- [Tarefas]:
a – Liste as situações com as quais, segundo o texto sobre a Rússia, os estrategistas abrangentes estão insatisfeitos.
b – Por favor, escreva a continuação do texto sobre a Rússia a partir do ponto em que ele termina.

───── Texto

Rostislav
Ischenko
Como
poderia a Rússia, em apenas 20 anos, sem guerras ou outras perturbações,
erguer-se de uma posição de meia-colônia a uma reconhecida posição de líder
mundial, de igual entre as mais altas?
"Esrategistas"
abrangentes [do inglês ‘kitchen ‘strategists’’; uma alusão à expressão
‘everything, but the kitchen sink’: ‘tudo, mas a pia da cozinha’; tudo o que
pode ser concebido de uma dada situação (dicionário Collins)], que acreditam
sinceramente que um maciço ataque nuclear é a solução universal para qualquer
problema internacional (ou mesmo um confronto bem quente, perto de confronto
militar), estão insatisfeitos com a posição moderada da liderança russa na
crise com a Turquia. No entanto, eles consideram insuficiente até mesmo a
participação direta do exército russo no conflito sírio. Eles também estão
insatisfeitos com as atividades de Moscou na frente ucraniana.
Mas,
por alguma razão... ninguém faz uma pergunta simples: Como aconteceu que, de
repente, a Rússia começou não só a se levantar ativamente frente ao poder
hegemônico do mundo, mas a ganhar com sucesso contra ele em todas as frentes?
Por
que agora
No
final da década de 1990, a Rússia era um estado que econômica e financeiramente
estava a nível de Terceiro Mundo. Uma rebelião anti-oligarcas estava se
formando no país. Ela estava lutando uma guerra sem fim e sem esperança com
chechenos, que se espalhou ao Daguestão. A segurança nacional era garantida
apenas por armas nucleares, pois para realizar qualquer operação séria, mesmo
dentro de suas próprias fronteiras, o exército não tinha nem pessoal treinado
nem equipamentos modernos, a frota não poderia navegar, e a aviação não poderia
voar.

──────────
───── Entradas listadas

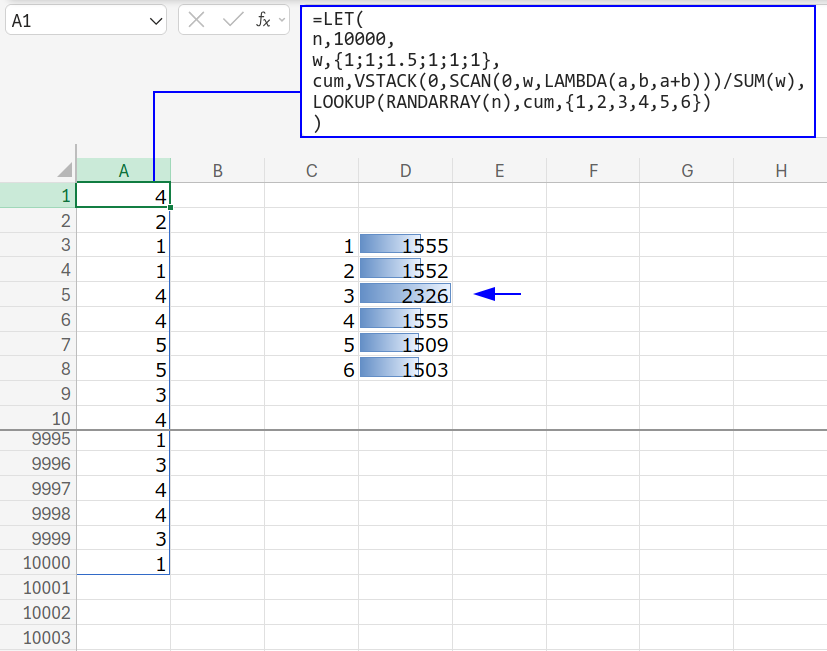Click the data bar cell showing 1503
The image size is (827, 651).
pyautogui.click(x=405, y=370)
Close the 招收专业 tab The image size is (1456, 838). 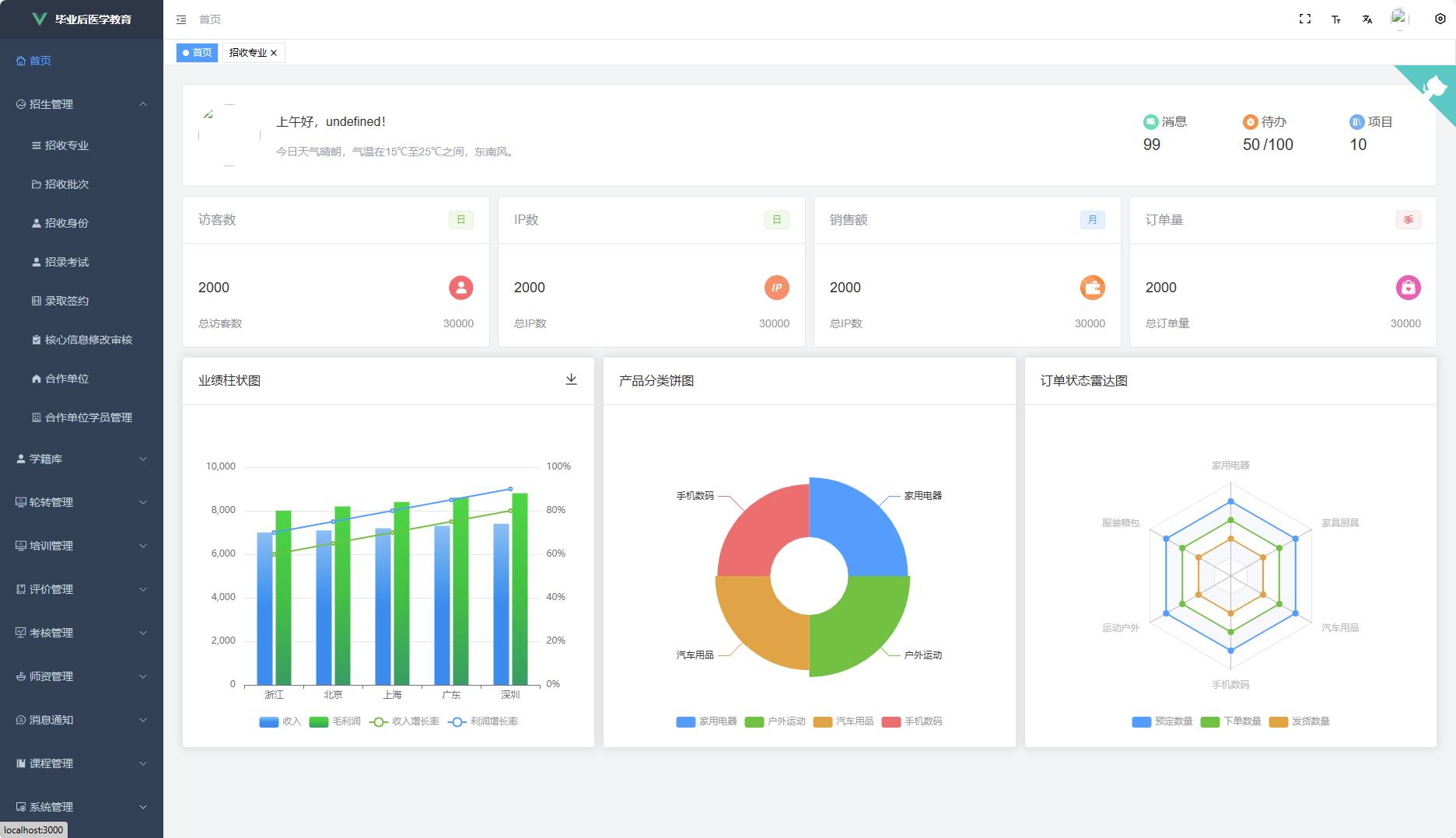click(x=274, y=53)
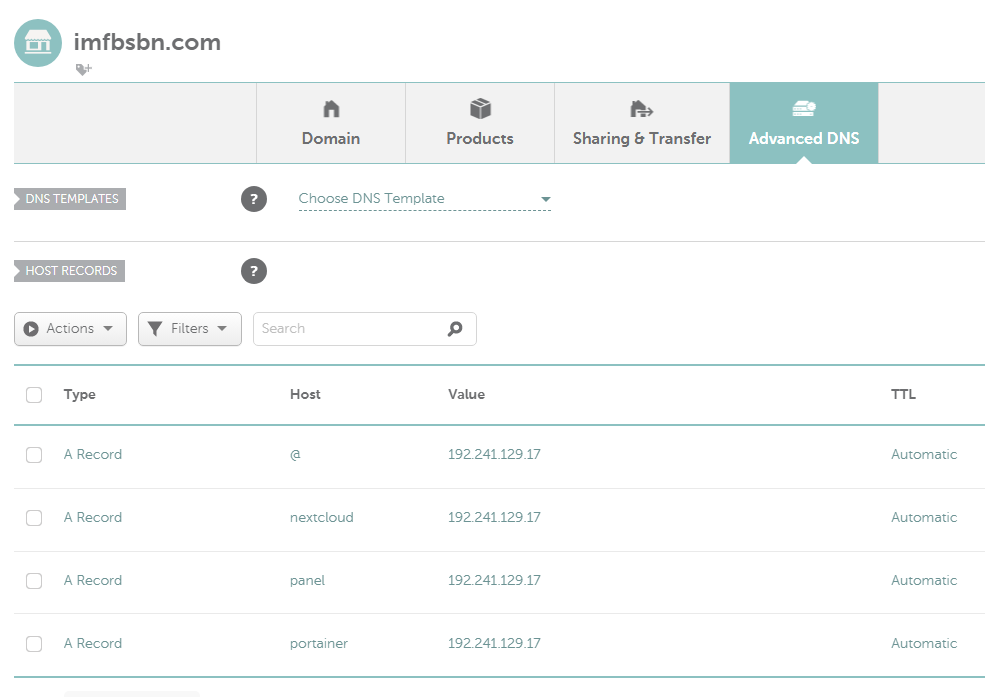The height and width of the screenshot is (697, 985).
Task: Open help for Host Records question mark
Action: pos(254,271)
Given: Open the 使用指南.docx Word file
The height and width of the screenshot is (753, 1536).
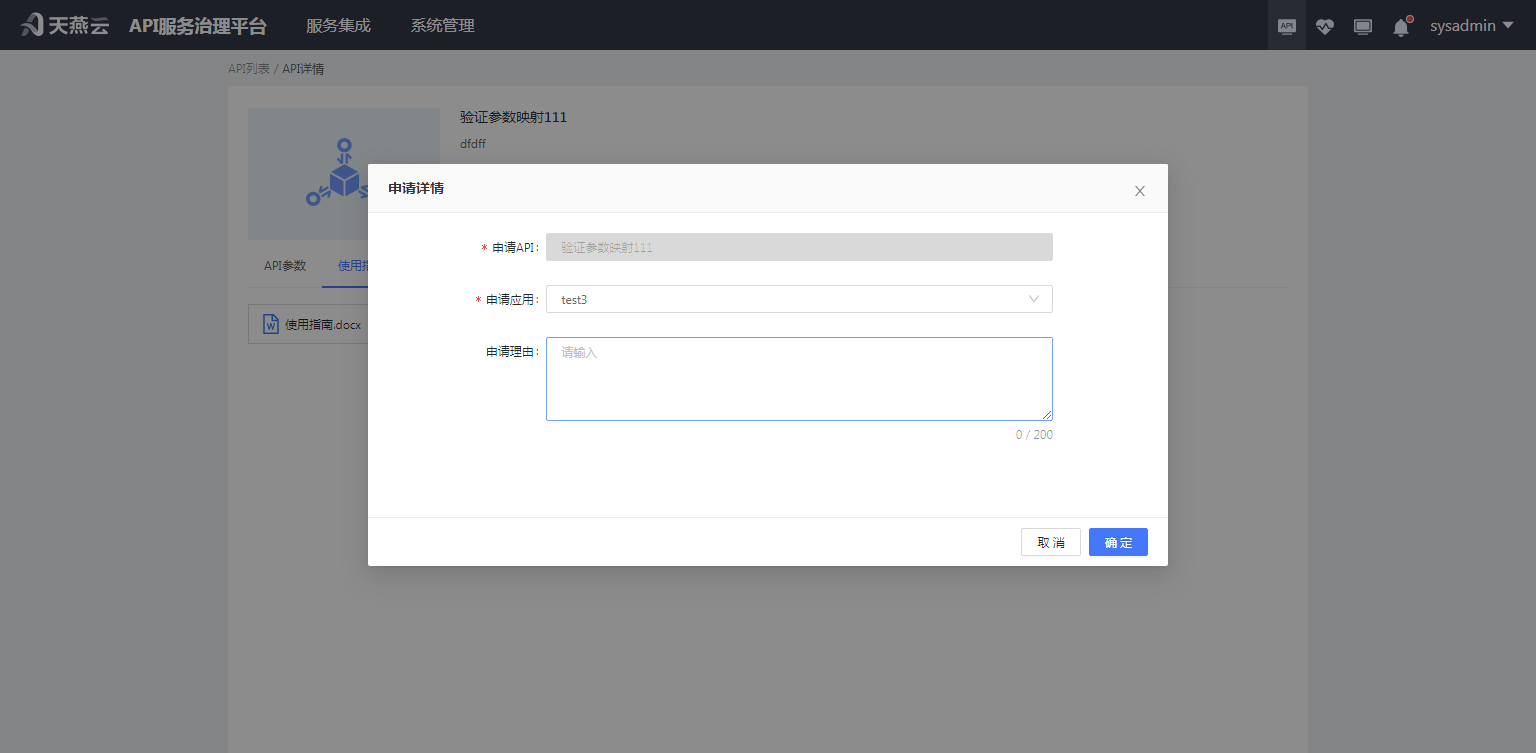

──────────

- [Respostas às tarefas]:
a –
- A posição moderada da liderança russa na crise com a Turquia
- A participação direta do exército russo no conflito sírio, que eles consideram insuficiente
- As atividades de Moscou na frente ucraniana

b –
Com
certeza, qualquer um pode dizer como a indústria, incluindo a militar, foi
revivida gradualmente, como o crescente nível de vida estabilizou a situação
interna, como o exército foi modernizado.
Mas,
a pergunta-chave não é quem fez mais para reconstruir o exército russo: Shoygu,
Serdukov ou o Estado-Maior. A questão fundamental não é quem é o melhor
economista, Glaziev ou Kudrin, e se seria possível alocar ainda mais recursos
para as despesas sociais.
O
fator chave desconhecido nessa empreitada é o tempo. Mas, como a Rússia teve
tempo? Por que os EUA deram tempo à Rússia para preparar a resistência, para
crescer o músculo econômico e militar, para aniquilar o lobby pró-americano
financiado pelo Departamento de Estado na política e nos meios de comunicação?
Por
que o confronto aberto, no qual estamos agora à frente de Washington, não
começou mais cedo, 10 a 15 anos atrás, quando a Rússia não tinha chance de
suportar sanções? Na realidade, os EUA, na década de 1990 ou de 2000. começaram
a instalar regimes fantoches no espaço pós-soviético, incluindo Moscou, que foi
considerada uma das várias capitais da Rússia desmembrada.
O
conservadorismo saudável dos diplomatas
As
condições do sucesso militar e diplomático de hoje foram construídas por
décadas na frente invisível (diplomática).
Deve
ser dito que, entre ministérios centrais, o Ministério dos Assuntos Exteriores
foi o primeiro a recuperar-se da confusão administrativa decorrente do colapso
do fim da década de 1990. Ainda em 1996, Evgeny Primakov tornou-se Ministro dos
Assuntos Exteriores, e, além de virar de volta o avião do governo sobre o
Atlântico ao saber da agressão dos EUA contra a Jugoslávia, virou também a
política externa russa que, depois disso, nunca mais seguiu o curso dos Estados
Unidos.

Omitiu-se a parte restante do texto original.